- **Exercise**: Could you return each line of the material that has "tree" in it?

- **Data supplied**:
⟨
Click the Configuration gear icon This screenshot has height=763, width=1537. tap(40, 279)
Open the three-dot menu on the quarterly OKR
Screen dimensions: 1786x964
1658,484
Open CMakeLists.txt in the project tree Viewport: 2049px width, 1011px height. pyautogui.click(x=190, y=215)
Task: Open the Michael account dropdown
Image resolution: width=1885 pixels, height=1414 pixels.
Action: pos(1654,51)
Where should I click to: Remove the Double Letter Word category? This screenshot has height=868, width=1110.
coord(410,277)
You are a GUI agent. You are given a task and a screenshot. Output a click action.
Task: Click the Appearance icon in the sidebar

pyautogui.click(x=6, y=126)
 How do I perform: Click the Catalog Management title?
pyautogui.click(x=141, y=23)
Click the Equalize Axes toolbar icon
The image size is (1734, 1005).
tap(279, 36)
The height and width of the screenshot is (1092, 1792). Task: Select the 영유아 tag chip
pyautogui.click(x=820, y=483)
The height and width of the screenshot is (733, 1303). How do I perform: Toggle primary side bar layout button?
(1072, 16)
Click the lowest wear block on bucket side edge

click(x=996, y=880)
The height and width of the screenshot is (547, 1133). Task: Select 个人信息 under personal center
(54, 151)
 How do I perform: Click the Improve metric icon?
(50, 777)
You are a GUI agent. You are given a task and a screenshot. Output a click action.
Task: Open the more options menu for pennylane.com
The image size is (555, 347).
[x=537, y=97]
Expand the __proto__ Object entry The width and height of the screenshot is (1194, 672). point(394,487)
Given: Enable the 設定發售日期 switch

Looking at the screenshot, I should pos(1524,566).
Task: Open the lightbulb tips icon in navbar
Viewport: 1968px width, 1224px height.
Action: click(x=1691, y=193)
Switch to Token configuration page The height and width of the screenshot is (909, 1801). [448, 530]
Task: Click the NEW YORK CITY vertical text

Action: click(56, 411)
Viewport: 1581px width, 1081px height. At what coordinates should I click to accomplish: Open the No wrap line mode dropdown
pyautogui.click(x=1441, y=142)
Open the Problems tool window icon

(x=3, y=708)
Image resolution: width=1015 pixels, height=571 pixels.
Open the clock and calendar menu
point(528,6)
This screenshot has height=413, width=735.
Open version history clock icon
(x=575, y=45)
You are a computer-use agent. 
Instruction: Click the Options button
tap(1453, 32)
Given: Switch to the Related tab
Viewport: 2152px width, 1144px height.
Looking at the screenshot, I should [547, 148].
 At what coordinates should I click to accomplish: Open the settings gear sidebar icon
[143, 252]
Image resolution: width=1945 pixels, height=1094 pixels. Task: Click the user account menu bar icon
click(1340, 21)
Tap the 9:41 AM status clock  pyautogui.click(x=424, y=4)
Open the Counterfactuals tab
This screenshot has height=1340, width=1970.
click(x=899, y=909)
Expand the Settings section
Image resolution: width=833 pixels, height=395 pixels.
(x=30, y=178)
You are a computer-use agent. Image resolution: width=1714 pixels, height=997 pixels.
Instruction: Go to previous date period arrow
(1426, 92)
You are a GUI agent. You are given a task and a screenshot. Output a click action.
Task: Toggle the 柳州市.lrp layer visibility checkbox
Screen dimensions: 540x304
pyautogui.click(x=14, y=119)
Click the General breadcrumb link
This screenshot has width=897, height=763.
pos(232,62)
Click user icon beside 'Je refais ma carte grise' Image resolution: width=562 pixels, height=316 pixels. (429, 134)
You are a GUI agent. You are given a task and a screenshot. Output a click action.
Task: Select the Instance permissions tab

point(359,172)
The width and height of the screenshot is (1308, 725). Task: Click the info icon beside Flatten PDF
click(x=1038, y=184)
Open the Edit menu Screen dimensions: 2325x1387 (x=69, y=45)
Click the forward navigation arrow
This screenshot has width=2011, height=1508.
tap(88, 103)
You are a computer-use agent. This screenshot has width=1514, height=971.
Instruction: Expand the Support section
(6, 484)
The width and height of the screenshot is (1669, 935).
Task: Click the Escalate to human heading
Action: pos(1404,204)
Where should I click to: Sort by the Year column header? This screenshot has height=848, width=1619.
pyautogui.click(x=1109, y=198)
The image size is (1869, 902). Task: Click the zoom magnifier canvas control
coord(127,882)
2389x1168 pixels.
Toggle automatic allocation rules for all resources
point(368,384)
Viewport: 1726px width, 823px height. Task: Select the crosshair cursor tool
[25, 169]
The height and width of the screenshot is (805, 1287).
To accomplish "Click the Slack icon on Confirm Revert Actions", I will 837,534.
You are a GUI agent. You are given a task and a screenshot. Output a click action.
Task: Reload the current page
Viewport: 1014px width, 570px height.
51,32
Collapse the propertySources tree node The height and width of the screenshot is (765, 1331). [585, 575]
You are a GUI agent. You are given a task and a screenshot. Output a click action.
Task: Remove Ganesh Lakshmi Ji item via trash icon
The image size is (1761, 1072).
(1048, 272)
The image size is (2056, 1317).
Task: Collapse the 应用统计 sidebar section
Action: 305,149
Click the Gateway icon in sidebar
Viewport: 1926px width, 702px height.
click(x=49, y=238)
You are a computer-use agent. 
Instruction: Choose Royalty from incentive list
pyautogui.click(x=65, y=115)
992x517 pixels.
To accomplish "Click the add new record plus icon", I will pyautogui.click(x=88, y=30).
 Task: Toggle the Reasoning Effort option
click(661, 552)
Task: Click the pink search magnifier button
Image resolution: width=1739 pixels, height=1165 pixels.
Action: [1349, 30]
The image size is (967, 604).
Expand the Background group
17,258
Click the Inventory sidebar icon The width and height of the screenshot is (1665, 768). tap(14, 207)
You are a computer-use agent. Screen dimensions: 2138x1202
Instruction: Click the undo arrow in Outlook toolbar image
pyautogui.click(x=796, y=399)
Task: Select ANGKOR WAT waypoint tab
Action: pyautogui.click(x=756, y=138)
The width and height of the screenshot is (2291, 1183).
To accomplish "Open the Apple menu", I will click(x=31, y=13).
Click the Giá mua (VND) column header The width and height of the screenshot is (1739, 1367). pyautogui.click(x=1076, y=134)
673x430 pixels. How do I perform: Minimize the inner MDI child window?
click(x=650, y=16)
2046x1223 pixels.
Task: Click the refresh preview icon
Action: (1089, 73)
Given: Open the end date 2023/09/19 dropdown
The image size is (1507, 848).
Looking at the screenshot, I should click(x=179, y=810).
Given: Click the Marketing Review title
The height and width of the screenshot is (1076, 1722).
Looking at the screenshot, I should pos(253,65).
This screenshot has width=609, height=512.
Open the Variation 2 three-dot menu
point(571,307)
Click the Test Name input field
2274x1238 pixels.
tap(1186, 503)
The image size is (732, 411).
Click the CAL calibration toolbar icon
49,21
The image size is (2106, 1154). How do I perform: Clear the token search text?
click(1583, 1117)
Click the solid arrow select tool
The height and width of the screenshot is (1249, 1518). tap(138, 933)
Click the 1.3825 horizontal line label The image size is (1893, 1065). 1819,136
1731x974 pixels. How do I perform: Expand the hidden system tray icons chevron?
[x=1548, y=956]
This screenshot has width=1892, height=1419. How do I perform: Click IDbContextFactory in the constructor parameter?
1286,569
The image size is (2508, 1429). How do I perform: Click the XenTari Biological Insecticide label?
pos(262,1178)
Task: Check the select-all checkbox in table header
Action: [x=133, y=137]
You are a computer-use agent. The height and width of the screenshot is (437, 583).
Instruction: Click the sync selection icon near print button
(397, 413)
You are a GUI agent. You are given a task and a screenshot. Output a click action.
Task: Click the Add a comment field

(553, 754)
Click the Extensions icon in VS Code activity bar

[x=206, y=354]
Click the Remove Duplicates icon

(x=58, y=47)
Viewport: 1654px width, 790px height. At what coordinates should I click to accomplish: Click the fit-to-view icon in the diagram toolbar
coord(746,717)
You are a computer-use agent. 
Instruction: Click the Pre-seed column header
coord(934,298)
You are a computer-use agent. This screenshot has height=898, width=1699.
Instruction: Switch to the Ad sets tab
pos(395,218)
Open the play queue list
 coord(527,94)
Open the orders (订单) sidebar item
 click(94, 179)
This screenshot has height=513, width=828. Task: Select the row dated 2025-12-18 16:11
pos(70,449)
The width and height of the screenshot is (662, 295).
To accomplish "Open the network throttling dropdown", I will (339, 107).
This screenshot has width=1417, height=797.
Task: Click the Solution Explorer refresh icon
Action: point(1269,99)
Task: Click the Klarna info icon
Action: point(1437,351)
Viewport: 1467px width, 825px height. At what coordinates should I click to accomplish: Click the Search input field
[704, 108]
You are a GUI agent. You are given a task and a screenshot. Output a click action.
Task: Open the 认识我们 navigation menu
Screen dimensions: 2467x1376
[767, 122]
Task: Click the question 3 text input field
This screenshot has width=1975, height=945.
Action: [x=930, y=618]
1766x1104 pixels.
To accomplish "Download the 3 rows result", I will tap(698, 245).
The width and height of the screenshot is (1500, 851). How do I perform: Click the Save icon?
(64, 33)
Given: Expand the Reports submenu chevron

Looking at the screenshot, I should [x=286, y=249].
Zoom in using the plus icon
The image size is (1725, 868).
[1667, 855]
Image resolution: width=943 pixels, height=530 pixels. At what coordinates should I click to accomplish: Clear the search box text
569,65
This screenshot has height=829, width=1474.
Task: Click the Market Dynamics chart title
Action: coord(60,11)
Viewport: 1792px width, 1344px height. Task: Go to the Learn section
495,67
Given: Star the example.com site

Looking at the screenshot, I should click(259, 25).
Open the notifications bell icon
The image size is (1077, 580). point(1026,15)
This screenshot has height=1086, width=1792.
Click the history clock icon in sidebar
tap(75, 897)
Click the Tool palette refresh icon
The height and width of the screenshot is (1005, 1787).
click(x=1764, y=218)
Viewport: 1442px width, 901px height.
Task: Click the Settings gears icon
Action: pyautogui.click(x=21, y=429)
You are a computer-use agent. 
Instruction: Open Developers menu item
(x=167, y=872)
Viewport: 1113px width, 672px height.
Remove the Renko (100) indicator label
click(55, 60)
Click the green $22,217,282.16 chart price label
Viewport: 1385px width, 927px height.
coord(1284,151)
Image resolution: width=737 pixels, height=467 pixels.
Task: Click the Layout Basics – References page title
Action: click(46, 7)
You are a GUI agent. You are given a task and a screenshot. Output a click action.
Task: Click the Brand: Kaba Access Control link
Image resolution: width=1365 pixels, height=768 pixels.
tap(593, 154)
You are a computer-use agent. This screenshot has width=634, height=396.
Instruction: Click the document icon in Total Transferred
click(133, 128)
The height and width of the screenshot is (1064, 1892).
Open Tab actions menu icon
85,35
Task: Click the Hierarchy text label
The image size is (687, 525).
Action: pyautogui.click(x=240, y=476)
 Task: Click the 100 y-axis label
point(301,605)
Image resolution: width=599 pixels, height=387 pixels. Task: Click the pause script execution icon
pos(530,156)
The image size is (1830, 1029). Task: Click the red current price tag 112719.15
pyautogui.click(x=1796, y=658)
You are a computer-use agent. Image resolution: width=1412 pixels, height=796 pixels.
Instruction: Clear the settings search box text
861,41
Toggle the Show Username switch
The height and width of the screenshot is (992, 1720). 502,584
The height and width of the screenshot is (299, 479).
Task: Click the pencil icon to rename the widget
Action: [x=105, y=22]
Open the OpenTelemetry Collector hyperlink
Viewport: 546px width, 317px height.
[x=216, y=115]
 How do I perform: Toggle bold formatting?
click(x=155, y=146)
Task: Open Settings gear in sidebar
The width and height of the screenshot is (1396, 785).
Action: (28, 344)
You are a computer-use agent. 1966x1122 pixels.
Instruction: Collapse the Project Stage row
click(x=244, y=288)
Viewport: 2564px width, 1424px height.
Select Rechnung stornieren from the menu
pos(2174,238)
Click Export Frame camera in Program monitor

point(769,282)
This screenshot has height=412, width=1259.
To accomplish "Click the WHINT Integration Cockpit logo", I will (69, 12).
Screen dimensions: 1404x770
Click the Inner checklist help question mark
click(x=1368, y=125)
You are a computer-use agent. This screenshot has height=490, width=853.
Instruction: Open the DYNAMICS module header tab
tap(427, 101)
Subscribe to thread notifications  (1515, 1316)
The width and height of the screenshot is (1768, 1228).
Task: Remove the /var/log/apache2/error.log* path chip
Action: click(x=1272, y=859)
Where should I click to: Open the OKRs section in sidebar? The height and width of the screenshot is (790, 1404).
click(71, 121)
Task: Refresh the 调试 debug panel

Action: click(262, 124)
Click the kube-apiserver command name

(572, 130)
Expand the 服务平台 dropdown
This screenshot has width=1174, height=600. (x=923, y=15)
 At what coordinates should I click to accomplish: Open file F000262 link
⟩
- **Response to the task**:
Open CMakeLists.txt in the project tree Viewport: 2049px width, 1011px height. pyautogui.click(x=190, y=215)
Collapse the propertySources tree node The height and width of the screenshot is (765, 1331). [585, 575]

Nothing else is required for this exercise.